How do I go about it ? My last two submissions failed because of this.

Try to reduce model inference batch size to avoid GPU OOM. You can estimate maximum batch size if you run cloud-cover-runtime docker locally and monitor GPU memory. K80 GPU is 11GB max.

Thx @MPWARE for your advise, I was training on a larger GPU and wasn’t paying attention. By reducing the batch size, it seems to be running much faster, and is using significantly less GPU memory.

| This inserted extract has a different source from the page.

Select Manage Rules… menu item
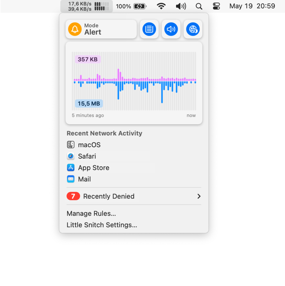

Planning to resubmit, will update.

Hello I am also facing a similar error when trying to run the code on GPU on my local machine. Any help on how I can troubleshoot? @ajijohn @MPWARE

RuntimeError: CUDA out of memory. Tried to allocate 16.00 MiB (GPU 0; 4.00 GiB total capacity; 2.17 GiB already allocated; 0 bytes free; 2.23 GiB reserved in total by PyTorch) If reserved memory is >> allocated memory try setting max_split_size_mb to avoid fragmentation. See documentation for Memory Management and PYTORCH_CUDA_ALLOC_CONF

@kica22 , yes, I had the same issue. Here is what I understand from your logs, your local machine has far less GPU memory than what is being requested. 4GB vs 16GB. I don’t know precisely what can be run on 4GB GPU machine , but can suggest try few things

  • Try reducing the batch size to low - maybe between 5-8. On your machine, and possibly Google colab with resnet34 backbone you might be able to work it out.
  • Not use GPU, but that will slow things down, but you can try it out for limited epochs. I think @Max_Schaefer has a post regarding that.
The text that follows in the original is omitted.